> View this now
Published on: November 22, 2010
Type of content: WHITE PAPER
Length: 6 pages
Over the past two years, the mobile TV landscape has changed dramatically. Even by mid-2008, there were serious reservations as to whether dedicated mobile broadcast TV networks could ever generate sufficient revenues to be run at a profit, even in the longer term; and the efforts of the then EU Commissioner Viviane Reding to persuade mobile network operators to deploy networks based on the DVB-H standard largely fell on deaf ears. In the aftermath of the global economic downturn, these reservations crystallised in most cases into an outright rejection of the dedicated broadcast network. By the end of 2009 - more than four and a half years after the first service was launched – just 3.2 million users worldwide were paying for mobile TV services delivered via dedicated mobile broadcast TV networks: well under 0.1% of the global subscriber base. Even in the two markets where mobile broadcast TV pay services are relatively well established (South Korea and Italy, launching in May 2005 and June 2006 respectively) penetration is just 2.0% and 1.4% respectively. Even though MediaFLO achieved carriage deals with Verizon and AT&T, the two largest networks in the US, its subscriber base stood at no more than 200,000 at the end of 2009. Furthermore, this global pay TV base is barely sufficient to sustain a single medium-sized national network.

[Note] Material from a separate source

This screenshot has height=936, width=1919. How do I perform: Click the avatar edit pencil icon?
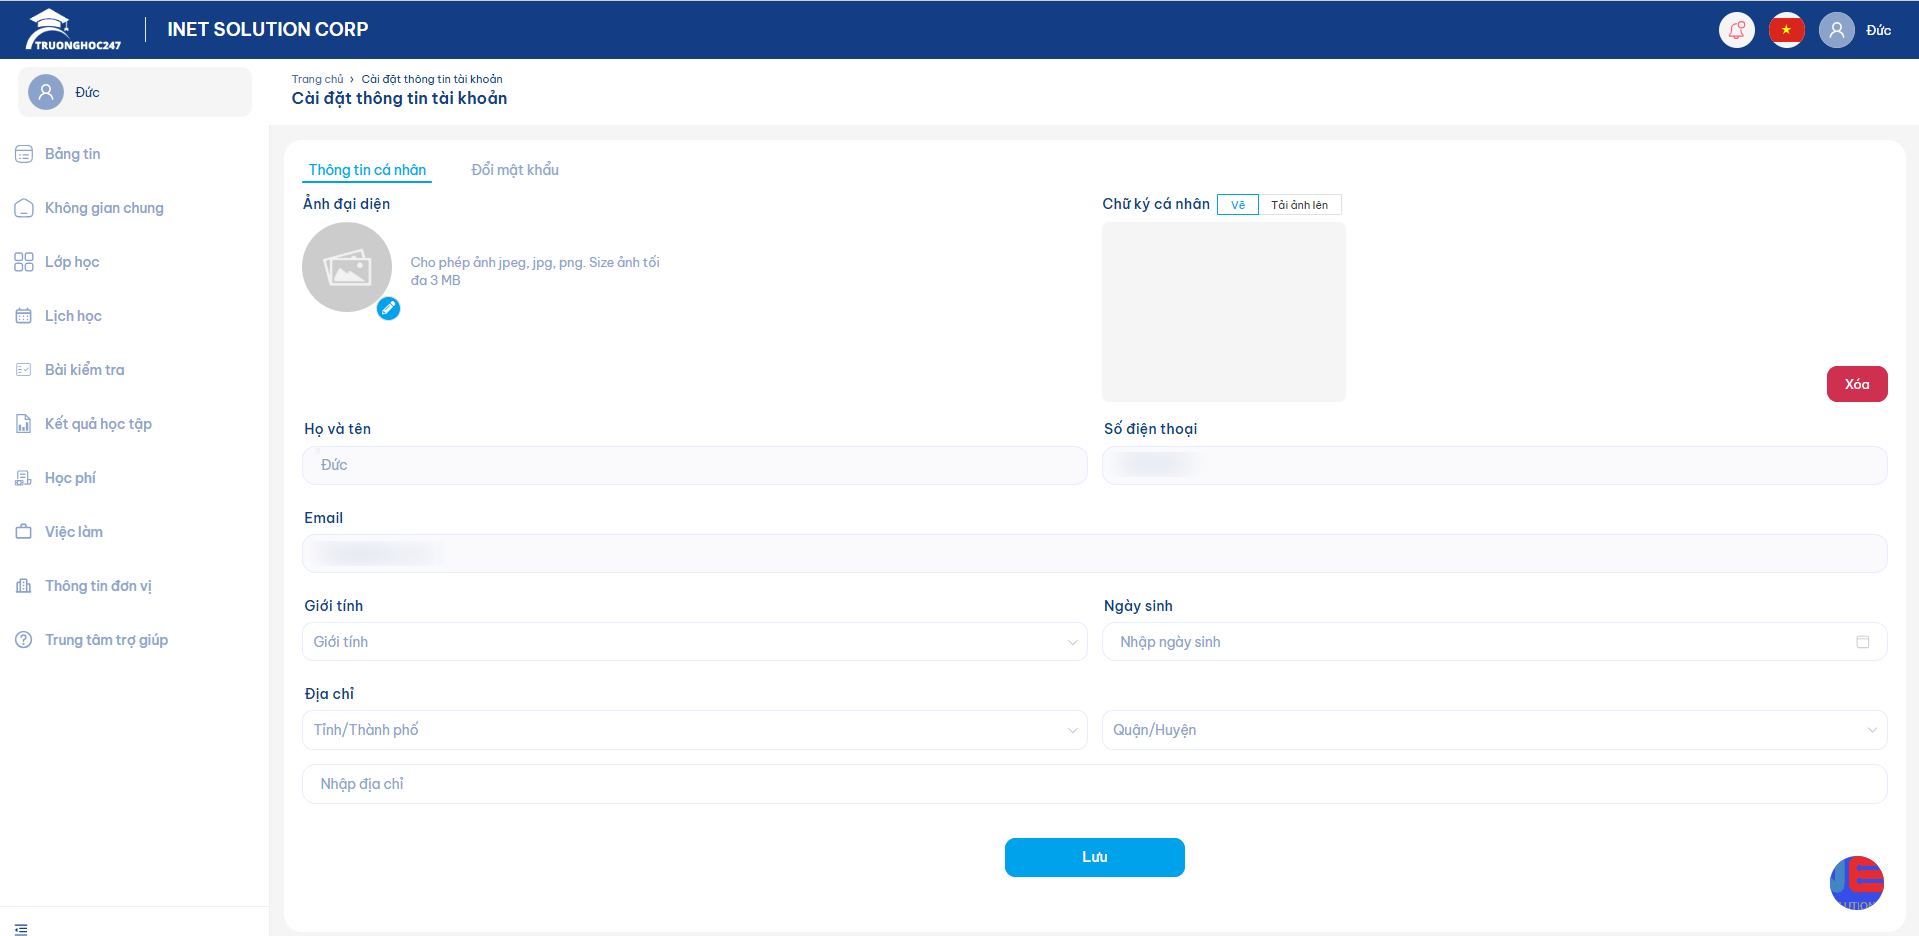click(x=388, y=309)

Given these factors, given the comparative failures of those pay ventures, it is difficult to avoid the conclusion that pay TV services delivered over dedicated networks are unlikely to generate substantial revenues in the future; that few such networks will be commissioned and deployed in the future; that those networks which are in active service will increasingly struggle in the face of competing technologies. Where mobile broadcast TV has taken off, it is largely the result either of digital terrestrial networks configured at no extra cost to enable free-to-air mobile reception of signals (e.g. ISDB-T in Japan) or with handsets fitted with chipsets which can receive free-to-air analogue TV signals (e.g. in parts of Asia and Africa). However, while they will not in themselves provide any additional service revenues, this is not to say that they do not provide the opportunity for vendors, operators and service providers to generate additional revenues, ranging from the perceived enhanced value of a handset that is in some way mobile TV-enabled, to associated, paid-for value-added interactive services.